*** Block opens ***

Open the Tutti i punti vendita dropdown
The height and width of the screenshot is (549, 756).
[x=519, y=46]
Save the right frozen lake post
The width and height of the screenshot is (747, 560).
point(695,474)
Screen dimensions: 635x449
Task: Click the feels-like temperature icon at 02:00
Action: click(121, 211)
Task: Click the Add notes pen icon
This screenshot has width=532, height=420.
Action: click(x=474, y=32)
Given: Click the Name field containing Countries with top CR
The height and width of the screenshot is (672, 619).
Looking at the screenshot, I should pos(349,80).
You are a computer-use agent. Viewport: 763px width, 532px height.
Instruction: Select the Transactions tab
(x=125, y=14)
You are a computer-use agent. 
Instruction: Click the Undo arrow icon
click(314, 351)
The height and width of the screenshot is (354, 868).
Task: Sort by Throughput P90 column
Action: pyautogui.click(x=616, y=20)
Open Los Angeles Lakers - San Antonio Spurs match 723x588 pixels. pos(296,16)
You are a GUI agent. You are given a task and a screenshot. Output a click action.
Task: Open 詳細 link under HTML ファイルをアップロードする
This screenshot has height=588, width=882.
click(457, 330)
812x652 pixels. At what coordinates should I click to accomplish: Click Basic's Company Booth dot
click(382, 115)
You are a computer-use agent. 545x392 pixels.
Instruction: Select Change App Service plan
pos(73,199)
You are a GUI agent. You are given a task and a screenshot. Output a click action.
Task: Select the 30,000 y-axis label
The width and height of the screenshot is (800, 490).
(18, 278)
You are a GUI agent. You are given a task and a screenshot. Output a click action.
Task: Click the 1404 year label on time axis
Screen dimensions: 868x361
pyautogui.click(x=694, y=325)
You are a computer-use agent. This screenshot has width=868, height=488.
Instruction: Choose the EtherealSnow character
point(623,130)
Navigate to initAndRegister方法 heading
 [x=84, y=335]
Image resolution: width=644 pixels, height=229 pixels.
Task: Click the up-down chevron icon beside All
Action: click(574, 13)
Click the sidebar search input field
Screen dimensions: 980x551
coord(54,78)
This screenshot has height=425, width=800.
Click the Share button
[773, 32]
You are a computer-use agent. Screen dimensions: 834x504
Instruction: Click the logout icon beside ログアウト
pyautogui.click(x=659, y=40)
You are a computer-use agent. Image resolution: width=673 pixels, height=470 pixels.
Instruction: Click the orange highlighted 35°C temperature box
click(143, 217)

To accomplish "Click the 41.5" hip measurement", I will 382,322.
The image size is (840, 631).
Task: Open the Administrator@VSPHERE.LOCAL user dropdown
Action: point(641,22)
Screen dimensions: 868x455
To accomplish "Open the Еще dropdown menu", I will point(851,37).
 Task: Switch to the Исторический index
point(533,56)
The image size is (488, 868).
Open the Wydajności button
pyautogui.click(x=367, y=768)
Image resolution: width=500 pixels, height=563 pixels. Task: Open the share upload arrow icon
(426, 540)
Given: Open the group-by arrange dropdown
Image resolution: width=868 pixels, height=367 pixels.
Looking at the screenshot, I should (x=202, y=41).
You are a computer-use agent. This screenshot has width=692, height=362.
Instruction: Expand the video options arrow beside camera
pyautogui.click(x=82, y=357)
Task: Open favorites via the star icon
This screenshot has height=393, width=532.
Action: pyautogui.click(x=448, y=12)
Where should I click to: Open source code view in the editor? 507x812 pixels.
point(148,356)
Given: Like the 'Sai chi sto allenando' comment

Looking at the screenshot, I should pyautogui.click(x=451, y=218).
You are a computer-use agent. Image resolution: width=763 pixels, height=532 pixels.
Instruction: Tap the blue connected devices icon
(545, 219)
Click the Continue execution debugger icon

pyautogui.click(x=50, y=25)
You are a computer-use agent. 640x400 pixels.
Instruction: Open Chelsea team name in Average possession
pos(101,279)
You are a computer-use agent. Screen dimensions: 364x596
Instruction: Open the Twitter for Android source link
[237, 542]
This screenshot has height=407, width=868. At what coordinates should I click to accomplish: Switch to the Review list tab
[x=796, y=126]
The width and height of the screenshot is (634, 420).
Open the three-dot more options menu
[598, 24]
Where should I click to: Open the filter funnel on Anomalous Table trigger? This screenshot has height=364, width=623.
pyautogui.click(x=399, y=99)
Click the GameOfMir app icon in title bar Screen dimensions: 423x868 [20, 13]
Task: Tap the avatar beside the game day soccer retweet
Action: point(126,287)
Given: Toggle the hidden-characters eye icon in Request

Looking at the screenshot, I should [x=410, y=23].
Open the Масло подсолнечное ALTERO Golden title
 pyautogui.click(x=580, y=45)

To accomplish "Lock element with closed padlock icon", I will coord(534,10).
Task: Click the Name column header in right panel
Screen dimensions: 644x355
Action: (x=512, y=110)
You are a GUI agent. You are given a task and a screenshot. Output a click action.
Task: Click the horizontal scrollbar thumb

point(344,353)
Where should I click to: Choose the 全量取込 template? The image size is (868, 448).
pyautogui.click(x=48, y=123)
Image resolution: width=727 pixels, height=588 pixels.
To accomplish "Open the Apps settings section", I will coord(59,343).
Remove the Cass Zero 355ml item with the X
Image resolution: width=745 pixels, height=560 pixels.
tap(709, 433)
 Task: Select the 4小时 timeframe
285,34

*** Block closes ***

• **Exercise goal**: Wherever a line of the entries holds the string "axis", copy that line.

• **Reply**:
Task: Select the 30,000 y-axis label
Task: Click the 1404 year label on time axis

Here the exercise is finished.